No live upstreams while connecting to upstream 07/19 Update SLTechnology News&Howtos

No live upstreams while connecting to upstream

2025-07-19 Update From: SLTechnology News&Howtos shulou NAV: SLTechnology News&Howtos > Servers >

Shulou(Shulou.com)06/03 Report--

Nginx Agent tomcat reported an error:

View the log:

15:11:32 on 2017-06-07 [error] 29011: * 376979 no live upstreams while connecting to upstream, client: 11.12.13.14, server: ccc, request: "GET / sdlcrd HTTP/1.1", upstream: "http://sdlcrdBackend/sdlcrd", host:" test-reg.ckl.com:88 " Referrer: "http://test-reg.ckl.com:88/sdsso/mvc/uipBaseController/showApplication?userCode=1492133480995"2017/06/07 15:11:32 [error] 29012: 0: send () failed () 2017-06-07 15:11:36 [error] 29011: * 376979 no live upstreams while connecting to upstream, client: 11.12.13.14, server: ccc, request:" GET / sdlcrd HTTP/1.1 ", upstream:" http://sdlcrdBackend/sdlcrd", Host: "test-reg.ckl.com:88", referrer: "http://test-reg.ckl.com:88/sdsso/mvc/uipBaseController/showApplication?userCode=1492133480995"2017/06/07 15:11:37 [error] 2901240: send () failed (111: Connection refused)

View the nginx upstream configuration:

Upstream sdlcrdBackend {server 192.168.1.74 weight=1 max_fails=2 fail_timeout=30s; sticky name=com.ckl.sdlcrd.UAT.route domain=test-reg.ckl.com; check interval=5000 rise=2 fall=3 timeout=1000 type=http; check_http_send "HEAD / HTTP/1.0\ r\ n\ r\ n"; check_http_expect_alive http_2xx http_3xx;}

Description:

Max_fails=number

# sets the number of failed attempts by Nginx to communicate with the server. Within the time period defined by the fail_timeout parameter, if the number of failures reaches this value, Nginx considers the server unavailable. In the next fail_timeout period, the server will not be tried again. The default number of failed attempts is 1. Setting it to 0 will stop counting attempts and assume that the server is always available. You can configure what is a failed attempt by instructing proxy_next_upstream, fastcgi_next_upstream, and memcached_next_upstream. When configured by default, the http_404 status is not considered a failed attempt.

Fail_timeout=time

# set the time period during which the server is considered unavailable and count the number of failed attempts. During this time, when the server fails a specified number of attempts, the server is considered unavailable. By default, the timeout is 10 seconds.

In practical applications, if your backend application is an application that can be quickly restarted, such as nginx, the self-contained module can meet the needs. But you need to be careful. If there is an unhealthy node in the backend, the load balancer will still forward the request to the unhealthy node first, and then forward it to other nodes, which will waste a forwarding.

However, if the restart operation takes a long time to complete when the backend application is restarted, it may drag down the entire load balancer. At this time, due to the inability to accurately judge the health status of the node, the request handle resides, resulting in a false death state, and finally all the nodes on the load balancer cannot respond to the request normally. Because the company's business programs are developed by java, the back end is mainly nginx cluster and tomcat cluster. This mode is not recommended because the above businesses should be deployed for tomcat restart, and the initialization time of some businesses is too long, which will lead to the above phenomenon.

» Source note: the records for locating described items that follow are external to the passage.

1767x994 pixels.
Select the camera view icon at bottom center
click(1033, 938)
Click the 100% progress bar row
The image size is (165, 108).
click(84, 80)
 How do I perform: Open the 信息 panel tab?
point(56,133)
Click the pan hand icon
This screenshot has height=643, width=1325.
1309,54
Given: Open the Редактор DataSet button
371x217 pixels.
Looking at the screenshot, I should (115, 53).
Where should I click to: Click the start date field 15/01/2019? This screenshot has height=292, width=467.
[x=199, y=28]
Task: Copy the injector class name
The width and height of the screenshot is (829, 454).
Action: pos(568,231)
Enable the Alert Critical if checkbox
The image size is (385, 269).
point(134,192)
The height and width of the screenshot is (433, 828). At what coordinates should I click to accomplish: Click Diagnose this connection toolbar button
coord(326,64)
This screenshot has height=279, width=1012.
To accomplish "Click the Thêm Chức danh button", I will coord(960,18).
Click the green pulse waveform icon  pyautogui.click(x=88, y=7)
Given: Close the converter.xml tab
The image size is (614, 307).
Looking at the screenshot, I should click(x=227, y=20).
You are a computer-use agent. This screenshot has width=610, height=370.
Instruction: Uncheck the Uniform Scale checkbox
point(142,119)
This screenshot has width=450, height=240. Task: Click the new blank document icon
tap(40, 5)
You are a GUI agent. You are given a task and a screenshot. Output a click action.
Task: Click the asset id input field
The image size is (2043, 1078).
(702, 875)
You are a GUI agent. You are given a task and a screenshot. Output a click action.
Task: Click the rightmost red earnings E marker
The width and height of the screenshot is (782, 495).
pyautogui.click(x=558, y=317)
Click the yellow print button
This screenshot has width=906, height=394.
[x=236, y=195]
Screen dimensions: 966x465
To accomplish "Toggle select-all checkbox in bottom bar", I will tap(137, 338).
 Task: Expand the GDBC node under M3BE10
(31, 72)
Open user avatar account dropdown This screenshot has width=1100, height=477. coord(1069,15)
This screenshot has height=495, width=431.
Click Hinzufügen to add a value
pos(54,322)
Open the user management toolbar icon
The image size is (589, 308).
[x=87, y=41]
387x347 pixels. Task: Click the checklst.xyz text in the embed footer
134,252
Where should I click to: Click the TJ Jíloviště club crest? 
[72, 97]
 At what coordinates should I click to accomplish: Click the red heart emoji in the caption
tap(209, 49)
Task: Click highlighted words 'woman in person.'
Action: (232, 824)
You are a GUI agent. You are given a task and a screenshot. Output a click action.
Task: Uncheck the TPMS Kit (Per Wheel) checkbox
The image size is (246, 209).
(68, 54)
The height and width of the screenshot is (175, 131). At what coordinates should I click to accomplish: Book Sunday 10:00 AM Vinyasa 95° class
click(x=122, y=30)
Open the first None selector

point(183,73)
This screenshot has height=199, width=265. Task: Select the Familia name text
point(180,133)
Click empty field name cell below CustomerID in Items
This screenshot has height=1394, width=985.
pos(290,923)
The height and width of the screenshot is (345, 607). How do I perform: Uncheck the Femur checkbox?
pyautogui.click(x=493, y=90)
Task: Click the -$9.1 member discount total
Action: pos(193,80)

And the max_fails parameter setting value in the server instruction in the ngx_http_upstream_module module will also conflict with the proxy_next_upstream instruction setting in the ngx_http_proxy_module module. For example, if max_fails is set to 0, it means no health check on the back-end server, which also invalidates the fail_timeout parameter (that is, it doesn't work). At this time, we can actually find the unhealthy node by adjusting the proxy_connect_timeout instruction and proxy_read_timeout instruction in the ngx_http_proxy_module module, and then transfer the request to the healthy node.

Increase the number of tests, and timeout repair:

Upstream sdlcrdBackend {server 192.168.1.74 weight=10 max_fails=2 fail_timeout=60s; sticky name=com.ckl.sdlcrd.UAT.route domain=test-reg.ckl.com; check interval=5000 rise=2 fall=3 timeout=1000 type=http; check_http_send "HEAD / HTTP/1.0\ r\ n\ r\ n"; check_http_expect_alive http_2xx http_3xx;}

Welcome to subscribe "Shulou Technology Information " to get latest news, interesting things and hot topics in the IT industry, and controls the hottest and latest Internet news, technology news and IT industry trends.

*The comments in the above article only represent the author's personal views and do not represent the views and positions of this website. If you have more insights, please feel free to contribute and share.